I'm not feeling quite as hopeless as I did last week. I just get weary of people very easily at times, and visiting family doesn't always conjure up glowing memories of my past life with them. I love my family and often miss them, but their lives have always seemed chronically dramatic. Not Jerry Springer dramatic, mind you...my brother only has one baby's momma, and that's his wife...but dramatic enough to make me grind my teeth on occasion. I also feel guilty whenever I visit because I think I don't get to spend enough time with everyone. (How's that for mixed emotions?)

However, I'm glad to be back in my private place, both inner and outer. As my pregnancy has worn on, I've become quieter and more pensive. Maybe it's the hormones. Or maybe it's my brain's way of trying to grasp the enormity of my impending motherhood. I laid in bed early this morning and thought to myself, "What do I do with a newborn baby?" He'll be so delicate, too helpless to even lift his own head. Do I just hold him all day? Watch him sleep? Or more: will I enter this massive transition in my life with calm patience, or go around tearing at my hair?

Or both?

Seriously, I could care less about BPA in plastic bottles right now or questionable chemicals in the baby's bedding. I have more pressing concerns on my mind equal to the meaning of life, the universe, and everything. (So far, the answers appear to be about as illuminating as 42.)

The problem is, weighty tomes equal to the size and volume of those read in college history courses have been published on the subject of childbirth and motherhood, and yet not one of them can tell me anything concrete about my child.

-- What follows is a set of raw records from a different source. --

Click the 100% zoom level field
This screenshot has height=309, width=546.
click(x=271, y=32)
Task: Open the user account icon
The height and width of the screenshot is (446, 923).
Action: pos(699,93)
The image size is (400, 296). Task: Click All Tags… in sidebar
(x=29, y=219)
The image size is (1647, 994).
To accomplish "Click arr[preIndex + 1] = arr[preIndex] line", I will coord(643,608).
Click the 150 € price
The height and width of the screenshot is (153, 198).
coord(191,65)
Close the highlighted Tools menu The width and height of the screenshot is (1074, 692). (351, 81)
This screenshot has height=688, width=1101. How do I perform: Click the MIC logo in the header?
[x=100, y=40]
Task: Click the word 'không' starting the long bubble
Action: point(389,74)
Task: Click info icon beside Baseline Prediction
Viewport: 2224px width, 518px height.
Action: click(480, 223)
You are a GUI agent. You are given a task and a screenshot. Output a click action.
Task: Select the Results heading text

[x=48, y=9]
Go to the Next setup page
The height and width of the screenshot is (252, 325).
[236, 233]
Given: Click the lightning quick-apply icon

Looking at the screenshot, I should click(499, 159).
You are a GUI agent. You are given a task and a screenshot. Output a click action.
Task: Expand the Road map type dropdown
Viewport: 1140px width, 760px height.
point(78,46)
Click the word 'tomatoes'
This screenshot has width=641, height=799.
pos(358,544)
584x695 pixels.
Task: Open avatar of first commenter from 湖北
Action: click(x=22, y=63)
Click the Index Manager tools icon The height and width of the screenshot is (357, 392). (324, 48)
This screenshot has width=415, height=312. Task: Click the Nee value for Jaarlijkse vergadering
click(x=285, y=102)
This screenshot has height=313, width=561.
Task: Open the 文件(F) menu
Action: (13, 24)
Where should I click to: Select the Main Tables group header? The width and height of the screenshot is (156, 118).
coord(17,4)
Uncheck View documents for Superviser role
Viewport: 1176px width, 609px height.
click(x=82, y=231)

Sure, he'll need his diaper changed often and need to eat about every 2 to 3 hours, but no book can tell me how often he'll cry, or if he'll experience colic, or how easily he'll learn to sleep through the night, or anything else that depends on the unique genetics and individual personality of the baby. Essentially, sometime after the delivery, a nurse will hand me my son--a precious, fragile, and totally dependent life--and say, "Just do your best until you figure it out."

And they call it a bundle of joy.

Sinking

November 4, 2009

I must really despise Tennessee. Every time I come here to visit my family, I end up depressed. Thankfully, today is the last day of our visit. I can't wait to get back to our new home in Virginia.

I love my family and enjoy seeing intimate friends, but every time I come out here, I realize just how much farther I've grown from the people I know. And then I realize that I was never "here" to begin with. All my efforts in high school and college were strategically calculated to eventually take me far away from this place--or at least to encourage others to get out. A weak soul could die in a place like this, and often does. There's little here but abandoned dreams.

I feel so detached, like my real self is out hovering over a lake somewhere while my body sits dumb and empty like a dry husk. What can I say about myself? That the thought of becoming a mother in the next two months scares the hell out of me? That I feel alone in every thought and emotion? That the sight of my husband scarfing a half-dozen fun-sized Kit Kat bars in one sitting sickens and angers me? In the time I've gained 20 pounds, he's gained 30. I want to scream and tear my hair out, fall to the floor and implore him to not take another bite.

I laid in bed early this morning and wept--wept because I felt trapped between my husband and my unborn son. One drains me physically while the other takes from me emotionally, and no pause button exists for me on the remote control of life. So I just sink like a stone in a silent ocean, as far as I can get into the enclosed, secret places of my being, and shut myself in. I just want to go back to Virginia and absorb my mind in making jewelry again, finding comfort in the work of my hands and the brilliant colors of those small, glass beads.

I recently sold three pieces, so I have money again for new materials--a particularly bright spot in the week for me.